What the list has in sheer volume it lacks in one important respect: prioritization. And while Klobuchar has tried to focus on initiatives she can (at least arguably) take as president without congressional action, some items, including the many that involve funding levels for this or that worthy federal program, will require legislation (e.g.: “Propose landmark legislation that drives our changing economy forward and provides opportunity to all Americans”). As one of the candidates who still supports the Senate filibuster (though she’s professed to be open to a change of position if Republicans systematically obstruct a future Democratic president), Klobuchar is vulnerable to the charge that she lacks a “plan to enact her plans,” as Ezra Klein put it in an interview with Warren about her strategy for implementing her ambitious policy vision.

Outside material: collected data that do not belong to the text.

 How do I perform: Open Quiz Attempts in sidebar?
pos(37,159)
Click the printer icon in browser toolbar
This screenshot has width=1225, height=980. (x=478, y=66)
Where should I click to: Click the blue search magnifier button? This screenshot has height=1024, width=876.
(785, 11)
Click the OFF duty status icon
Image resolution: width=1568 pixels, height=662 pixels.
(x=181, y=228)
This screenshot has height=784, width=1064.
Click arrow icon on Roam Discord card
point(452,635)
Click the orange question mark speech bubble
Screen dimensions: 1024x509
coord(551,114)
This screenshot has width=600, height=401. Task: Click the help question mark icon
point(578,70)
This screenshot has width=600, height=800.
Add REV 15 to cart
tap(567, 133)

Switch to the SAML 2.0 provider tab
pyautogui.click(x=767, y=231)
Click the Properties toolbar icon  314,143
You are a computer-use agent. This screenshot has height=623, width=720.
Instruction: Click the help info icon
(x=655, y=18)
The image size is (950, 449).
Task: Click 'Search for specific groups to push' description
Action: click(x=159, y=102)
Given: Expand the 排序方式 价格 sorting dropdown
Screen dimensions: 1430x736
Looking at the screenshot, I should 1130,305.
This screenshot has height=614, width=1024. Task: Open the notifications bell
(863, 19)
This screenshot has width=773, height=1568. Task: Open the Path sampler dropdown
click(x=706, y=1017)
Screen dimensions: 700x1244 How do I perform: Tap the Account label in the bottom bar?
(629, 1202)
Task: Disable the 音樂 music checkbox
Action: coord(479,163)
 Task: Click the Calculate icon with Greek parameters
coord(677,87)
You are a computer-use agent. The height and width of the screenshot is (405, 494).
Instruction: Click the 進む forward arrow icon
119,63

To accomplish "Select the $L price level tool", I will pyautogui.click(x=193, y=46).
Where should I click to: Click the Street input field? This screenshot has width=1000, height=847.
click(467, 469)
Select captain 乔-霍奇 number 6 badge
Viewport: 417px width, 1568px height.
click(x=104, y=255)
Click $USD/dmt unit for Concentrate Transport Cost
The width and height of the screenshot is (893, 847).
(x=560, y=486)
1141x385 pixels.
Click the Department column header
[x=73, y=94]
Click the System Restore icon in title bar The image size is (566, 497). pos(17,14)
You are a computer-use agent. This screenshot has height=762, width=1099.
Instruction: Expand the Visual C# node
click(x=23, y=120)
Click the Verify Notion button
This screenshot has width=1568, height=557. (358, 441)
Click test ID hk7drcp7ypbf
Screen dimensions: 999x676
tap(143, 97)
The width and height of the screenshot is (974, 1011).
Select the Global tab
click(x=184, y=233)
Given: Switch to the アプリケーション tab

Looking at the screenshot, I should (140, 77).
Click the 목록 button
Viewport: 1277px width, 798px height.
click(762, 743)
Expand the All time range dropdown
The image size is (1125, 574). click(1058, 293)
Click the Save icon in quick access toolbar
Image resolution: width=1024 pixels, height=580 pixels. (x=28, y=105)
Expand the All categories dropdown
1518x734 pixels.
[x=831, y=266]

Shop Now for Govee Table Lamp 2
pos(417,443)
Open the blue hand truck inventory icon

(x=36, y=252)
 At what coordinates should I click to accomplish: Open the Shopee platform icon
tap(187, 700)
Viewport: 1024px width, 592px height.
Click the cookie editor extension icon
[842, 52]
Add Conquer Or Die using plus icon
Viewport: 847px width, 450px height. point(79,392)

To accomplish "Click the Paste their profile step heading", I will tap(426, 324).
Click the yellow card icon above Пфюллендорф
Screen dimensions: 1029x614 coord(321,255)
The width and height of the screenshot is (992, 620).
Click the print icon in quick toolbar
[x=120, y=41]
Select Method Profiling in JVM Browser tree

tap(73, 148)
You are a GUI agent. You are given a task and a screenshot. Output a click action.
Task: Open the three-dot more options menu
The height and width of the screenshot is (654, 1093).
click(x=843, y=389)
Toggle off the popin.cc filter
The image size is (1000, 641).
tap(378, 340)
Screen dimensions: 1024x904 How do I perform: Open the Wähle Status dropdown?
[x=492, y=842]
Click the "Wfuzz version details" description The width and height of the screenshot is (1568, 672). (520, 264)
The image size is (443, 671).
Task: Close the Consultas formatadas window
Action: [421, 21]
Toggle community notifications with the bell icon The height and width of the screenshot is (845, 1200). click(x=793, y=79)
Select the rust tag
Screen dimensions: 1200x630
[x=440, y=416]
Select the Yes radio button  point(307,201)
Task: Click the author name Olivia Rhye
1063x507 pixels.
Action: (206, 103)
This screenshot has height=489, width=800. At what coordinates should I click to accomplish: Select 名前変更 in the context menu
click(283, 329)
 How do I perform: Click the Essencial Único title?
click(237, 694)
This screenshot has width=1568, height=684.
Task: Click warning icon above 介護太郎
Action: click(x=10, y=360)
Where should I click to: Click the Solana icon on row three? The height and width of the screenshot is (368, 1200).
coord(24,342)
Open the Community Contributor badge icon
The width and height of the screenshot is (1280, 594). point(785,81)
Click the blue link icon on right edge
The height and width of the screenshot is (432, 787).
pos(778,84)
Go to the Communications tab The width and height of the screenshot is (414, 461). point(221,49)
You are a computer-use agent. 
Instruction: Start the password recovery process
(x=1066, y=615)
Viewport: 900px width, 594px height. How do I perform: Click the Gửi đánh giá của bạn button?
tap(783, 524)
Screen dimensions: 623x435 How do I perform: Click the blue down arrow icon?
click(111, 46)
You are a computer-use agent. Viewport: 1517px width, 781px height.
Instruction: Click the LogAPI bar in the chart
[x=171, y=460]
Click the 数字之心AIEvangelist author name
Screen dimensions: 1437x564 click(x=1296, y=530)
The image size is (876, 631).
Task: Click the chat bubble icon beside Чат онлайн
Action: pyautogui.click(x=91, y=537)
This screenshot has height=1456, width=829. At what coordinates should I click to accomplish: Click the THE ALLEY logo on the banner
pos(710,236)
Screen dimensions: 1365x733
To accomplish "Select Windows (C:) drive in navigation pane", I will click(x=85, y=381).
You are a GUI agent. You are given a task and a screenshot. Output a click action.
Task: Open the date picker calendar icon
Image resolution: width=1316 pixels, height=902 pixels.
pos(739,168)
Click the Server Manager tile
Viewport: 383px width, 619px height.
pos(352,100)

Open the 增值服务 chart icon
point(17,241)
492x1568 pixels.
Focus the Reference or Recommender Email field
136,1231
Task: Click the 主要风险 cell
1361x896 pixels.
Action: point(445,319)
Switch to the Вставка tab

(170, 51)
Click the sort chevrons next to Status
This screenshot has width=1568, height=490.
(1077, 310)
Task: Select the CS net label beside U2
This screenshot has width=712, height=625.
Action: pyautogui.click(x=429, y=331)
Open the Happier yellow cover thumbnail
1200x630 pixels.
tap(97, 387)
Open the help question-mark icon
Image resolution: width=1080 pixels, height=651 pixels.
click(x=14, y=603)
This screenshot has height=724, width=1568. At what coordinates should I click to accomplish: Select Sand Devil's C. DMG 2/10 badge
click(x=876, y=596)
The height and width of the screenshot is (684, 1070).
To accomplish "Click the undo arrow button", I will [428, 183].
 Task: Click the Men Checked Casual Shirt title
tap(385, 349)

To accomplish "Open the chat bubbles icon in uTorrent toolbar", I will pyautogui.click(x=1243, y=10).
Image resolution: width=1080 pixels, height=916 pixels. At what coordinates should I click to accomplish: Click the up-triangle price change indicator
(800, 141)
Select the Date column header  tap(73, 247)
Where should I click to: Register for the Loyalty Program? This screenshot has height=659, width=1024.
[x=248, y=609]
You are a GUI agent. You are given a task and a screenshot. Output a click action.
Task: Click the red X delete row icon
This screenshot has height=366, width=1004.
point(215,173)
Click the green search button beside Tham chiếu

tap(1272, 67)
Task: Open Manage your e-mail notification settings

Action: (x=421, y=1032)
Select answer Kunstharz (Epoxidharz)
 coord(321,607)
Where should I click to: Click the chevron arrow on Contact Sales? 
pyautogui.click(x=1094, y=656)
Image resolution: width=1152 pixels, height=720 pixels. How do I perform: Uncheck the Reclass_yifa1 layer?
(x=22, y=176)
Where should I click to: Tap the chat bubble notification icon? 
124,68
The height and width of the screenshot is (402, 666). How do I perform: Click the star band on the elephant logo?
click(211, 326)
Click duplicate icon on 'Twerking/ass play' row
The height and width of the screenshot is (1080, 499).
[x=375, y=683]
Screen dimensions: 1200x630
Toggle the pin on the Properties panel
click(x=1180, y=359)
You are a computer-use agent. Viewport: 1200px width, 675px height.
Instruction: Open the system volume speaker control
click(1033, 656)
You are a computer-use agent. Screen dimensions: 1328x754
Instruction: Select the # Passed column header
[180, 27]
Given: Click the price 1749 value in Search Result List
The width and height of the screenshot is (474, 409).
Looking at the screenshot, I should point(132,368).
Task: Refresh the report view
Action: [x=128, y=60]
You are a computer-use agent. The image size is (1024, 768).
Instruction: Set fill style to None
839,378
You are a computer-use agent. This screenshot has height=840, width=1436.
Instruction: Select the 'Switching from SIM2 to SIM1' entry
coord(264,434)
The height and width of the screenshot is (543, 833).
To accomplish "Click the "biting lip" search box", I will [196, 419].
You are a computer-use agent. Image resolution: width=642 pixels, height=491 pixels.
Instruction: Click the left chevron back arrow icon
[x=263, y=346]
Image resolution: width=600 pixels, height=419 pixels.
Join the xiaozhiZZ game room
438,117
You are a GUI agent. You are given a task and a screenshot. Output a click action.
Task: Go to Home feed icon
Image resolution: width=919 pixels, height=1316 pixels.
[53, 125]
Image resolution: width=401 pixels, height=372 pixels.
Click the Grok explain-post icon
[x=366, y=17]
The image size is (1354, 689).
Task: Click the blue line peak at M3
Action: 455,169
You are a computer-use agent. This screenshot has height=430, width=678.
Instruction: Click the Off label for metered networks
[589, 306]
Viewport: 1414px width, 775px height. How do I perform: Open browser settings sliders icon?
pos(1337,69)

That includes an idea for how a new president will get legislation through a Congress full of pitfalls ranging from committee chair turf prerogatives to intraparty divisions of opinion to opposition party obstruction to ambivalent public opinion. “I’ll propose it” or even “I’ll fight for it” won’t necessarily get the job done, as the last two Democratic presidents could tell you. But a “plan for your plans” also means a strategic sense of how early initiatives can build on each other to mobilize popular and elite support and create genuine momentum. In Warren’s case, she’s clear that her first action would be freezing fossil fuel drilling and mining on public lands, followed by an anti-corruption bill to roll lobbyists and then a wealth tax to create a pool of resources to fund her various spending plans. Whether you think this is a good strategy or not, it is indeed a strategy. At this point Klobuchar, and for that matter other candidates, are less forthcoming about how, exactly, they will generate and utilize political capital in the early days of their proposed presidencies.
Klobuchar’s emphasis on executive actions, most of which would reverse actions taken by the Trump administration, does reinforce her activist credentials, which she needs in a campaign aimed so clearly at claiming a moderate “lane” in a field that is a bit left-heavy. But at the same time, promising in extensive detail to reverse so many Trump executive orders and administration policies and funding decisions without an overarching set of big policy goals creates the impression that her heart’s desire is to restore the pre-Trump status quo ante — a position Joe Biden is already getting heat for embracing implicitly and explicitly.
In any event, a candidate like Klobuchar who is struggling to break into the middle tier of candidates (she’s at one percent in the RealClearPolitics average of national polls, and a marginally better 3.2 percent in RCP’s averages for Iowa, the next-door state where she must do well) needs an attention-getting gambit, and the 137-item plan is not a bad way for her to give her campaign some definition. Perhaps the list is so massive as to discourage too much scrutiny of any one or five or ten specific promises. But at some point she needs to show that she understands the realities of Washington and would not lead an administration that slowly sinks into ineffectiveness because it tries to do too much too fast without a blueprint for managing expectations and opposition. That’s true as well of other candidates who haven’t hit double digits in 100-day agenda items.